Yo no entendía aquella actitud, pero eso no hizo que me echara atrás, seguí insistiendo, estaba acostumbrado a pelear en otras fronteras africanas. Temía que después de hacer la declaración de dinero me hicieran una revisión mas exhaustiva, un cacheo minucioso en busca del dinero que llevaba oculto, lo que sí me habría ocasionado un problema de encontrarlo. Por suerte no lo hicieron.

El funcionario siguió negándome el derecho de entrar al país, no quedó otro remedio que probar un último cartucho diciéndole que quería hablar con el jefe de la aduana. Me respondió que él tampoco me iba a dar el permiso de entrada.  Como persistí en el empeño envió a un militar para que subiera a su despacho y le preguntara.

El jefe era un coronel, al poco regresó el militar y le habló al funcionario, el coronel había dicho que subiera a hablar con él. El militar me acompañó a la planta superior y entré en su despacho.  Allí empezó un nuevo interrogatorio, el mismo que ya había sufrido abajo.  Me intrigaba ese interés por saber cuál era la razón para ir justo a esa parte a Zaire. También me preguntó si era periodista.  Igualmente quiso saber para qué llevaba la cámara de fotos y el cuaderno, una pregunta quizá un poco absurda, aunque el motivo se debía a que por el hecho de llevar eso conmigo sospechaban que podía ser un periodista. Lo que me quedaba claro es que los periodistas allí no eran bienvenidos.

Después de unos diez minutos de interrogatorio y explicaciones dio su aprobación para mi entrada en Zaire, pero con dos condiciones:  una que no podía hacer fotos mientras estuviera allí, la otra que tenía tres días para salir de Aru hacia cualquier otra parte. Si incumplía alguna de estas dos exigencias me arrestarían. Acepté las condiciones y así obtuve el permiso de entrada, por lo que el funcionario tuvo que ponerme el sello en el pasaporte y dejarme vía libre.
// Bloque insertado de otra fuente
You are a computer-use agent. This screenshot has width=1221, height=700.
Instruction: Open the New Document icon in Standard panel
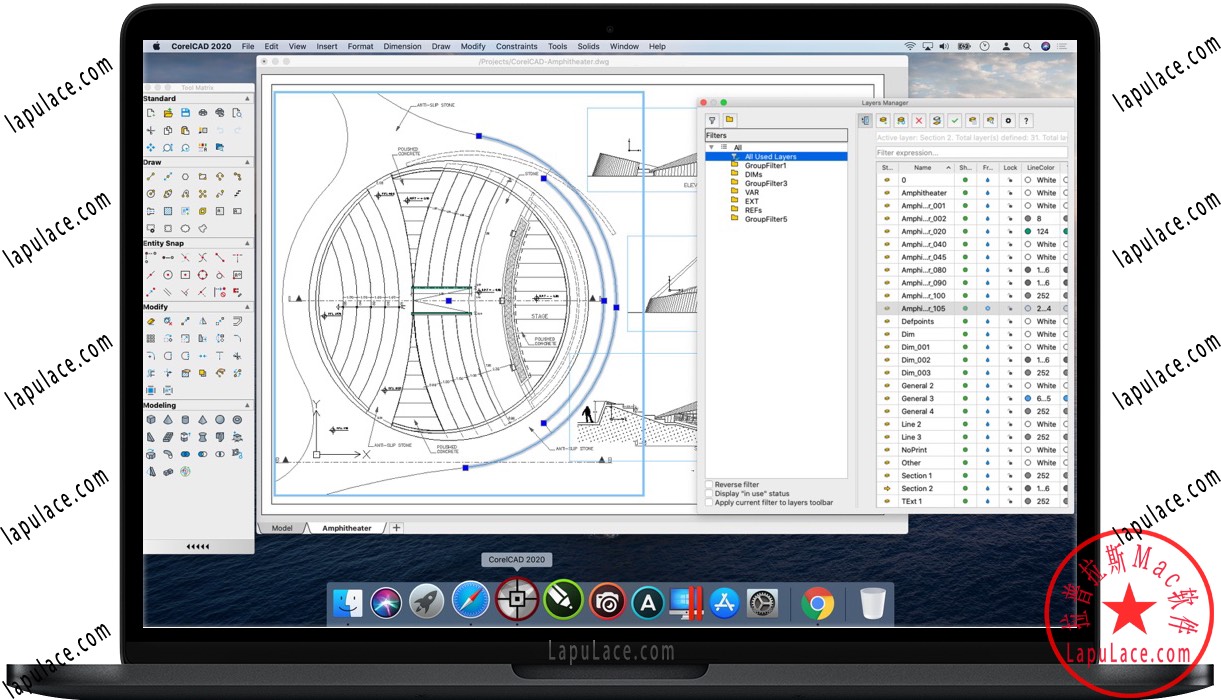pyautogui.click(x=150, y=113)
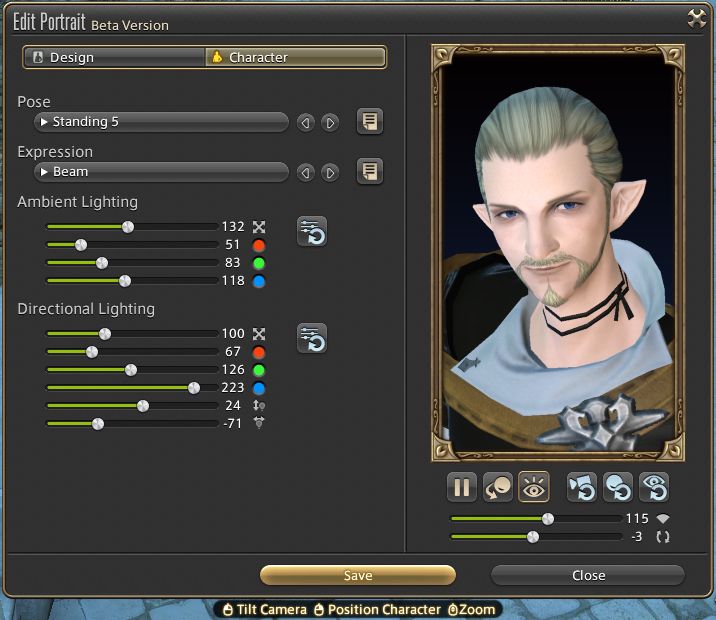The width and height of the screenshot is (716, 620).
Task: Click the Directional Lighting blue slider handle
Action: click(x=194, y=388)
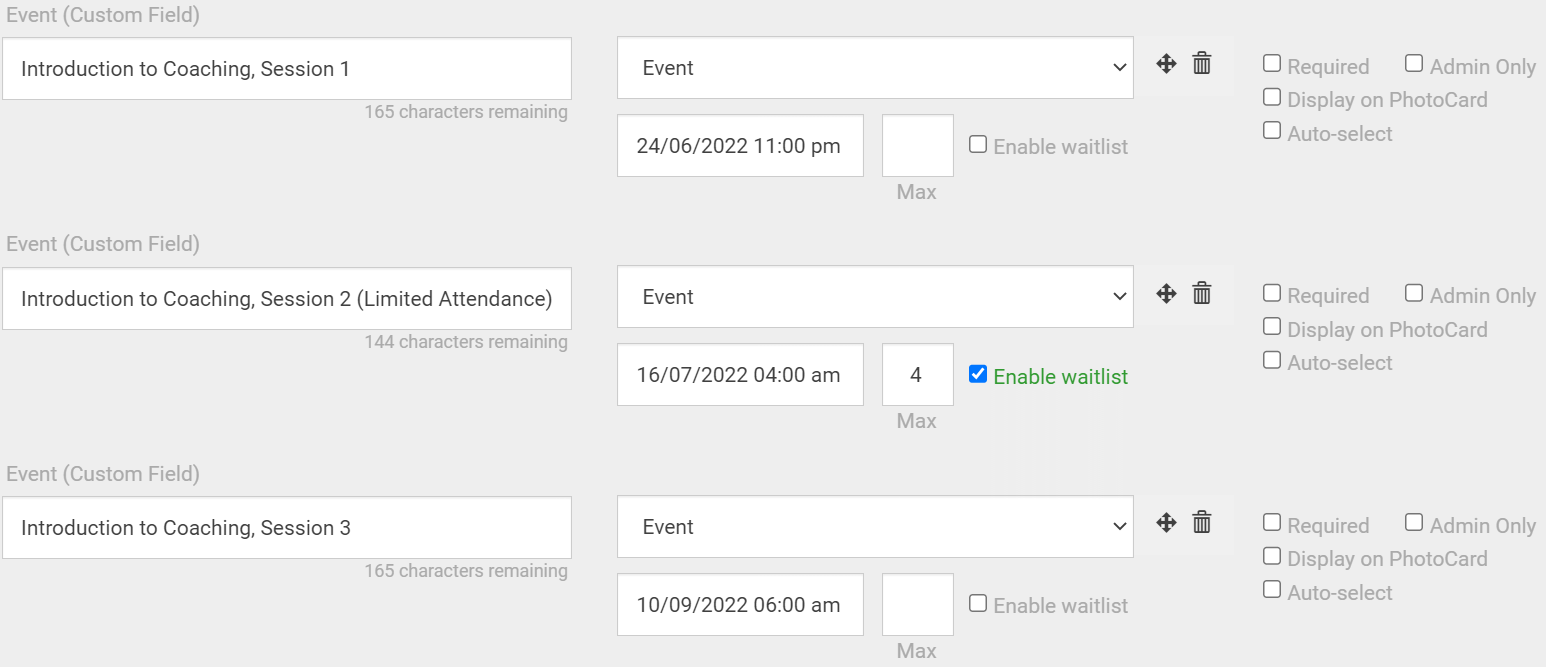Enable waitlist for Session 1 event
1546x667 pixels.
tap(978, 144)
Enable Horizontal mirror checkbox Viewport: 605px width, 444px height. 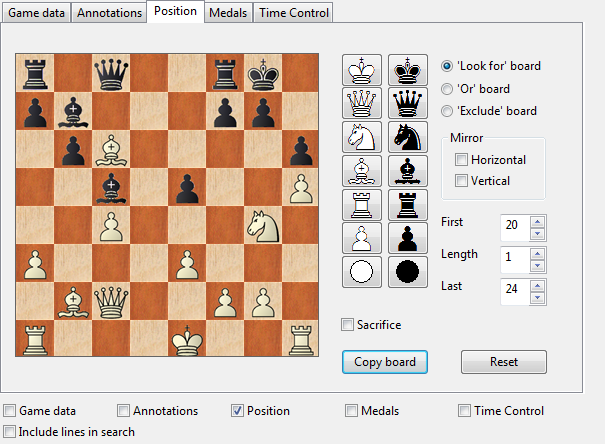pyautogui.click(x=461, y=160)
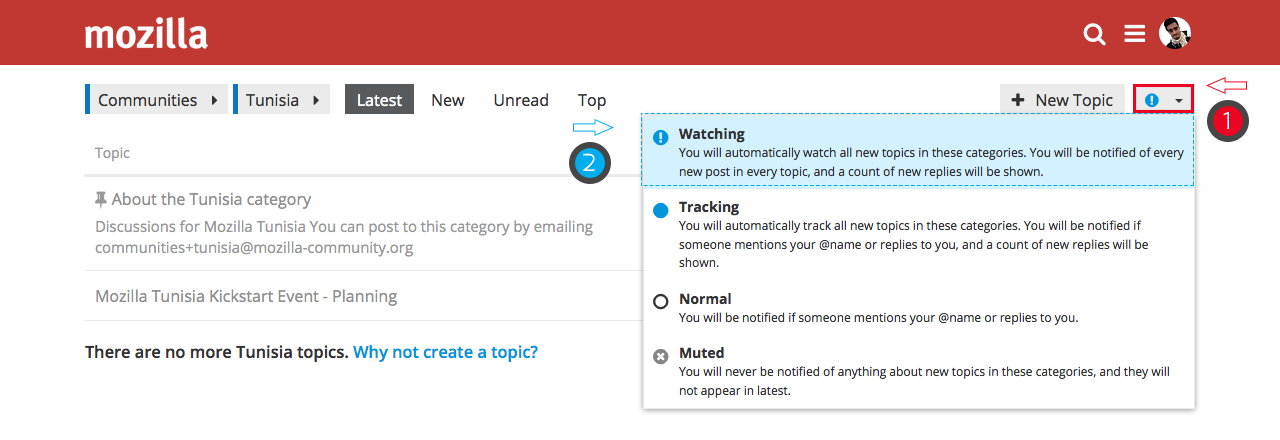This screenshot has height=440, width=1280.
Task: Open the Mozilla Tunisia Kickstart Event topic
Action: pyautogui.click(x=246, y=296)
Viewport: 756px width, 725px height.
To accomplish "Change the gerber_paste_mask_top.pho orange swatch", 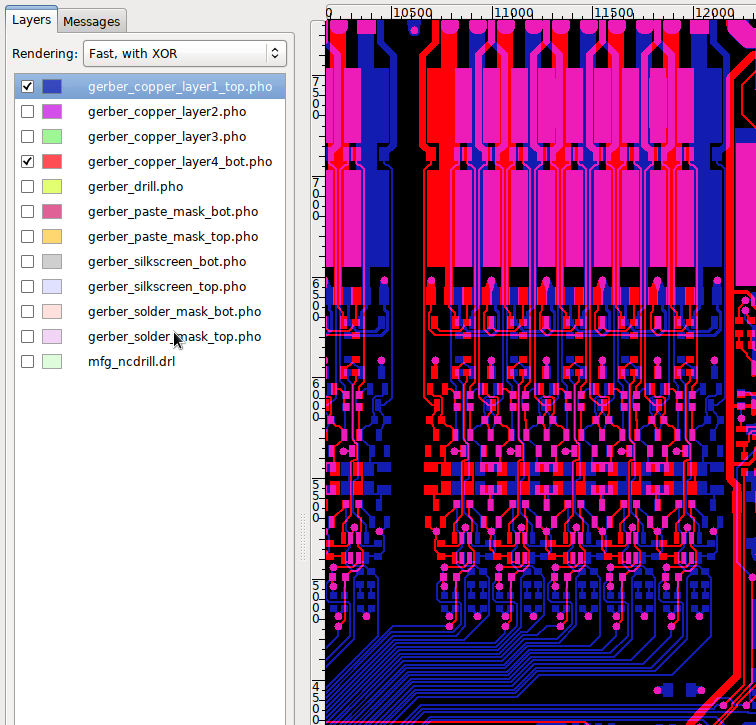I will [x=52, y=237].
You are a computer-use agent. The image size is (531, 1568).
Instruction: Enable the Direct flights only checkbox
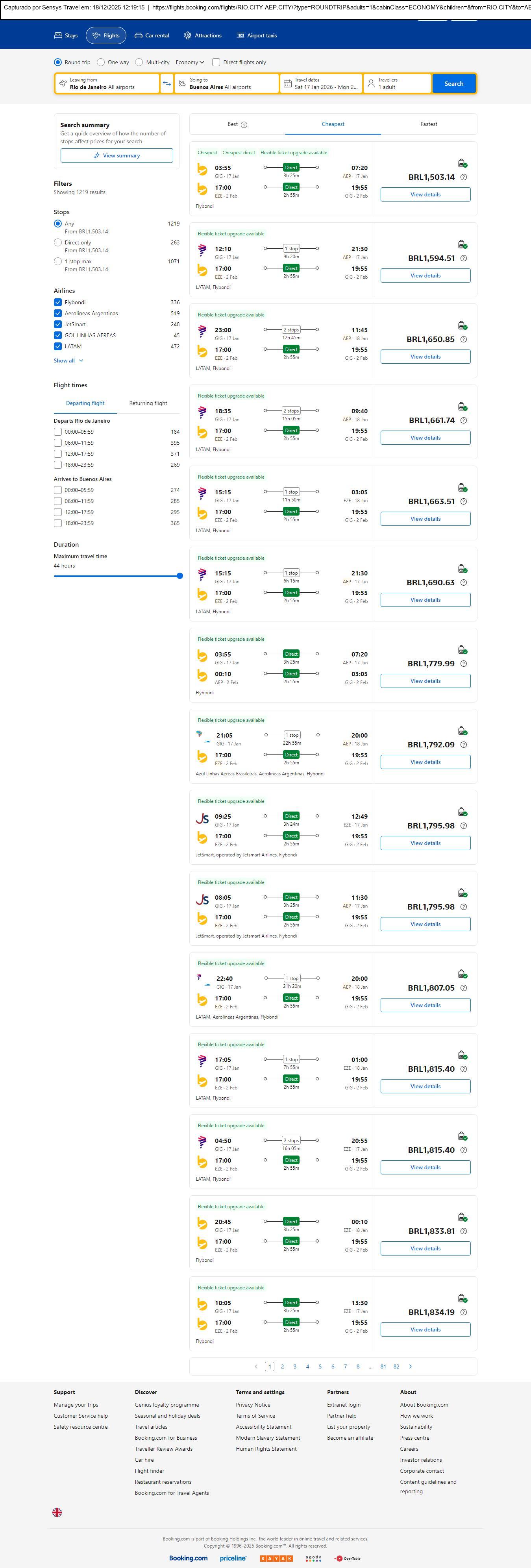click(216, 62)
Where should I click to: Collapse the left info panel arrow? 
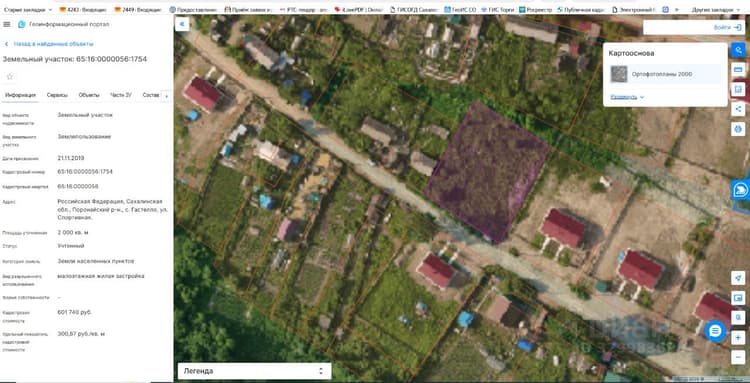[182, 24]
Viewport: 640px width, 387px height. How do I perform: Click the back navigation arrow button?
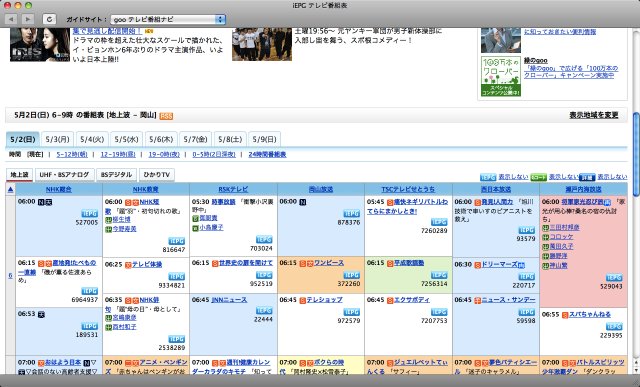[11, 19]
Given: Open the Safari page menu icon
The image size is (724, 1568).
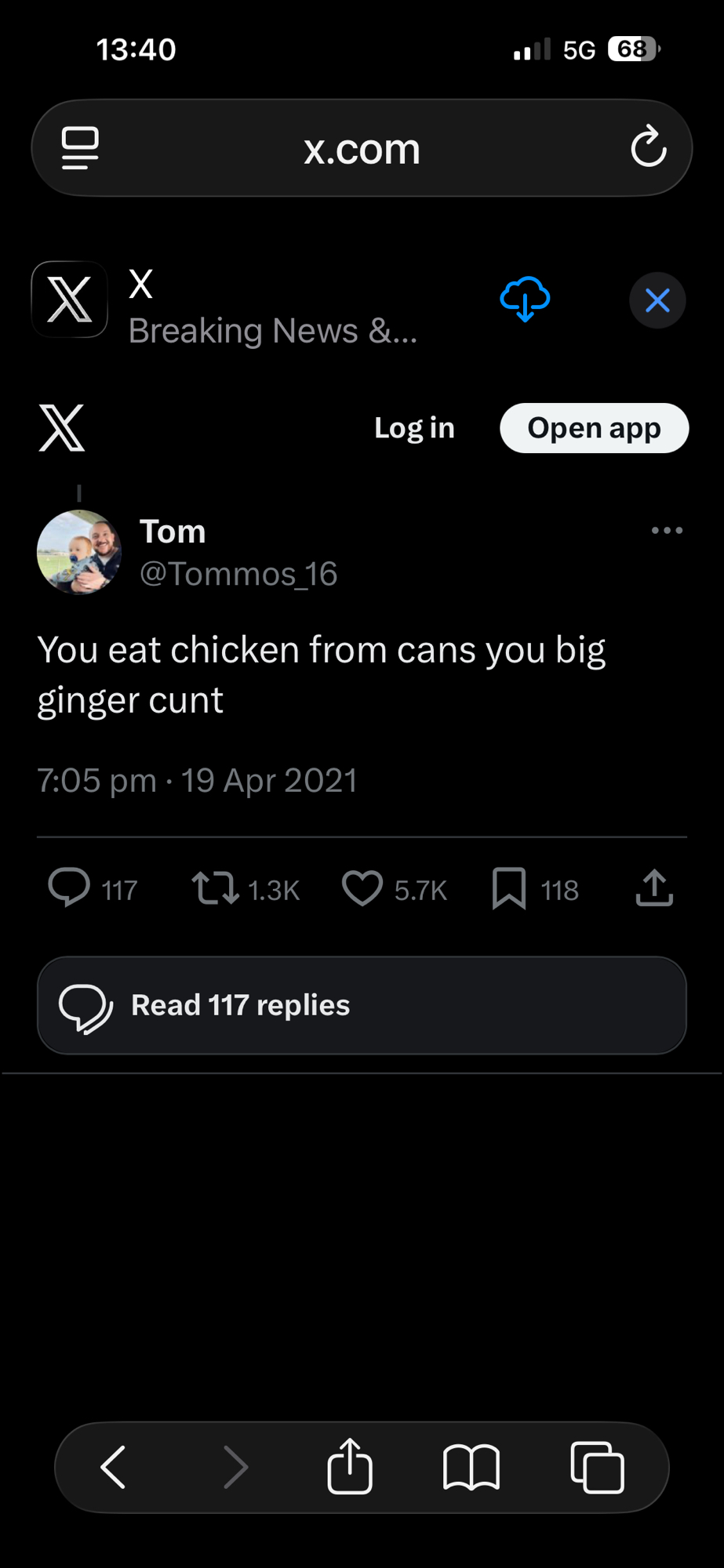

Mis compañeros del Land Rover, que habían permanecido allí todo el tiempo esperándome, salieron fuera junto a mí. Sin duda su presencia había sido fundamental, tal como me dijo el chófer. Si había podido conservar mis pertenencias fue gracias a ellos. De no haber estado allí presentes difícilmente podría haber conservado todas mis cosas. Por eso se quedaron en la oficina.

Aún quedaba pasar la oficina de inmigración, otro escollo, pero esta vez los militares, policías o lo que fueran, después de hacerme otro interrogatorio protocolario no pusieron objeciones. Seguramente porque ya les habrían comunicado que el coronel había dado su permiso de entrada.